__TASK GOAL__.
Edit the items below so that each "Instruction" becomes "Command", keeping everything else the same.

Lines of data
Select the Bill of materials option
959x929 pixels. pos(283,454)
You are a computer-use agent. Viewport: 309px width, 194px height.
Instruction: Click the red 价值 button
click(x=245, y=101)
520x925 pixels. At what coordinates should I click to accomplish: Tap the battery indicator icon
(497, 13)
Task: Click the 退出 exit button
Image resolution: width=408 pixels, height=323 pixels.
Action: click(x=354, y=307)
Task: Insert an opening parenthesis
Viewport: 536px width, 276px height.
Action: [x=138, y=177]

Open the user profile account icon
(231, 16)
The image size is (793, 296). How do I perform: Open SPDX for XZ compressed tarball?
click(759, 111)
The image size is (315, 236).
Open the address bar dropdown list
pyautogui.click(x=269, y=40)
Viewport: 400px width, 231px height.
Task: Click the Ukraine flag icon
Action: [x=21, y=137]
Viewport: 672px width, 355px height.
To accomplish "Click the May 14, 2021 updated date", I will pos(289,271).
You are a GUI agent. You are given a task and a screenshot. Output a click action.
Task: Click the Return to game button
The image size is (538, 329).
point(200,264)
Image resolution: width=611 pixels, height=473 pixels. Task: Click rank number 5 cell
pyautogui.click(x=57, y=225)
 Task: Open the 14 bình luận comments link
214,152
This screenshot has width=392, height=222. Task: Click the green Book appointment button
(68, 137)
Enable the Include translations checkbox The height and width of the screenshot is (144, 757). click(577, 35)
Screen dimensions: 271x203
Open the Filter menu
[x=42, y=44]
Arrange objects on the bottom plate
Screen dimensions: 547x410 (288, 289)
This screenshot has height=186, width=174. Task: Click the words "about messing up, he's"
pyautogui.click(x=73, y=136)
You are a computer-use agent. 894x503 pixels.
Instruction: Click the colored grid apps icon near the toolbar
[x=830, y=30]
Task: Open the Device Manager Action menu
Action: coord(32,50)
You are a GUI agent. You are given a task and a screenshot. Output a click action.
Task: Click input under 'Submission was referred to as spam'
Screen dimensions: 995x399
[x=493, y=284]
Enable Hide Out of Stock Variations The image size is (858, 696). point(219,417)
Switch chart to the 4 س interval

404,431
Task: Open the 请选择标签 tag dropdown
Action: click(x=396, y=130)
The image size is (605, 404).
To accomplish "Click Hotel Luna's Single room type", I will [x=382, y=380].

__RESULT FOR THIS TASK__.
Select the Bill of materials option
959x929 pixels. pos(283,454)
You are a computer-use agent. Viewport: 309px width, 194px height.
Command: Click the red 价值 button
click(x=245, y=101)
520x925 pixels. At what coordinates should I click to accomplish: Tap the battery indicator icon
(497, 13)
Task: Click the 退出 exit button
Image resolution: width=408 pixels, height=323 pixels.
Action: click(x=354, y=307)
Task: Insert an opening parenthesis
Viewport: 536px width, 276px height.
Action: [x=138, y=177]

Open the user profile account icon
(231, 16)
The image size is (793, 296). How do I perform: Open SPDX for XZ compressed tarball?
click(759, 111)
The image size is (315, 236).
Open the address bar dropdown list
pyautogui.click(x=269, y=40)
Viewport: 400px width, 231px height.
Task: Click the Ukraine flag icon
Action: [x=21, y=137]
Viewport: 672px width, 355px height.
To accomplish "Click the May 14, 2021 updated date", I will pos(289,271).
You are a GUI agent. You are given a task and a screenshot. Output a click action.
Task: Click the Return to game button
The image size is (538, 329).
point(200,264)
Image resolution: width=611 pixels, height=473 pixels. Task: Click rank number 5 cell
pyautogui.click(x=57, y=225)
 Task: Open the 14 bình luận comments link
214,152
This screenshot has width=392, height=222. Task: Click the green Book appointment button
(68, 137)
Enable the Include translations checkbox The height and width of the screenshot is (144, 757). click(577, 35)
Screen dimensions: 271x203
Open the Filter menu
[x=42, y=44]
Arrange objects on the bottom plate
Screen dimensions: 547x410 (288, 289)
This screenshot has height=186, width=174. Task: Click the words "about messing up, he's"
pyautogui.click(x=73, y=136)
You are a computer-use agent. 894x503 pixels.
Command: Click the colored grid apps icon near the toolbar
[x=830, y=30]
Task: Open the Device Manager Action menu
Action: coord(32,50)
You are a GUI agent. You are given a task and a screenshot. Output a click action.
Task: Click input under 'Submission was referred to as spam'
Screen dimensions: 995x399
[x=493, y=284]
Enable Hide Out of Stock Variations The image size is (858, 696). point(219,417)
Switch chart to the 4 س interval

404,431
Task: Open the 请选择标签 tag dropdown
Action: click(x=396, y=130)
The image size is (605, 404).
To accomplish "Click Hotel Luna's Single room type", I will [x=382, y=380].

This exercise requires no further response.